Kelly Lindsey

Personal information
- Full name: Kelly Ann Lindsey
- Date of birth: September 3, 1979 (age 46)
- Place of birth: Omaha, Nebraska, United States
- Height: 5 ft 6 in (1.68 m)
- Position: Defender

College career
- Years: Team / Apps / (Gls)
- 1997–2000: Notre Dame Fighting Irish / 91 / (4)

Senior career*
- Years: Team / Apps / (Gls)
- 2001–2003: San Jose CyberRays / 47 / (0)
- Total:  / 47 / (0)

International career
- 2000–2002: United States / 4 / (0)

Managerial career
- 2003: Colorado Buffaloes (assistant)
- 2004–2005: Texas Longhorns (assistant)
- 2006–2008: Saint Mary's Gaels
- 2009: Sky Blue FC
- 2016–2020: Afghanistan
- 2020–2021: Morocco (coach and director)
- 2021–2023: Lewes F.C.
- 2023–2024: Al-Ittihad
- 2024–: Lewes F.C.

= Kelly Lindsey =

American soccer player and coach

Kelly Ann Lindsey (born September 3, 1979) is an American soccer coach and former defender who played for the United States women's national soccer team and the San Jose CyberRays of Women's United Soccer Association (WUSA). She is the COO and Head of Football Performance and Club Operations at Lewes F.C.

==Playing career==

===College===
Lindsey attended and played college soccer for the University of Notre Dame. A tough defender with the Fighting Irish, Lindsey backstopped the team to a runners-up finish in the 1999 NCAA Division I Women's Soccer Championship.

===Club===
From 2001 to 2003, Lindsey played for the San Jose CyberRays of the professional Women's United Soccer Association. She was the number one pick in the 2001 WUSA supplemental draft. In 2001 the CyberRays won the championship game, beating Atlanta Beat on a penalty shootout. Soccer America magazine named Lindsey the 2001 Rookie of the Year.

After the 2003 season, Lindsey reluctantly retired from professional soccer at the age of 23, due to persistent knee injuries.

===International===
Lindsey's first appearance on the United States women's national soccer team was on January 7, 2000, in an 8–1 win over Czech Republic in Melbourne, Australia. She collected a total of four caps over the following two years, but was not included in the US squads for the 2000 Sydney Olympics, or the 2003 FIFA Women's World Cup.

==Managing career==
In 2003, Lindsey coached the University of Colorado to their first ever NCAA tournament selection. Then she trained the University of Texas and Saint Mary's (2006–2008). In 2009, she took the lead of Sky Blue FC, part of the newly formed Women's Professional Soccer League after Head Coach Ian Sawyers was terminated. Lindsay resigned with two weeks left in the regular season without explanation and Sky Blue FC went on to win the Championship.
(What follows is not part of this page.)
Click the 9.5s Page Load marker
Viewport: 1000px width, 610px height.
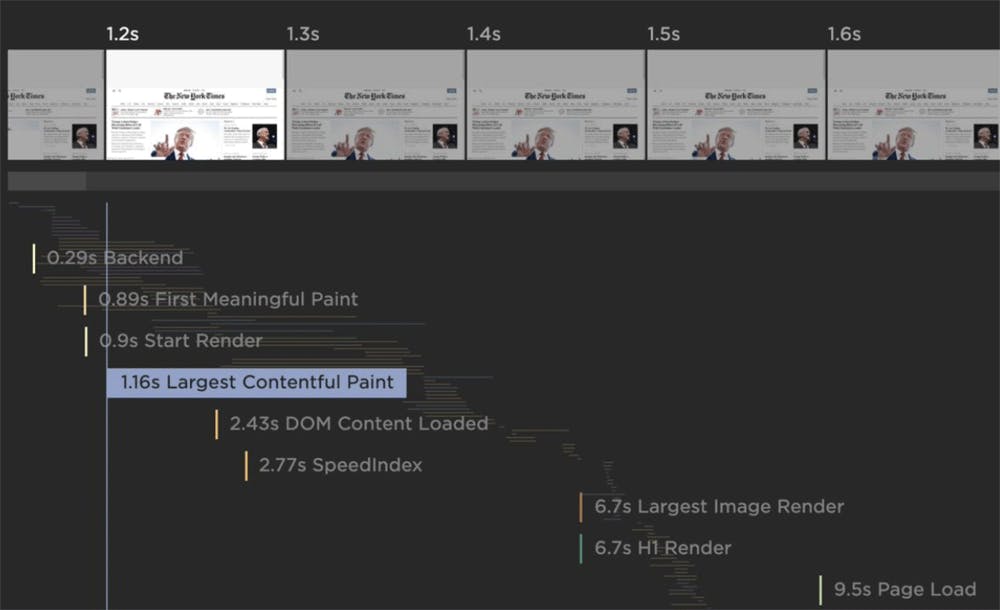[x=904, y=590]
Lindsey has also coached the USA U21 women's team as well as on the USA U14 national development program.

In 2016, she took the role of Head Coach for the Afghanistan women's national football team.

In February 2019, she was appointed as CONIFA's first ever director of women's football.

In 2020, she was named as the Royal Moroccan Football Federation women's football director and head coach of the Morocco women's national football team. She also worked as director for the national team with the hiring of coach Reynald Pedros.

Lindsey later became the sporting director and head of performance at Lewes F.C. for two years, before joining Saudi Women's Premier League club Al-Ittihad in July 2023.

In 2024 Lindsey returned to Lewes FC as COO and Head of Football Performance and Club Operations.

==Personal life==
Lindsey was nicknamed Boof by players and supporters, owing to her hairstyle.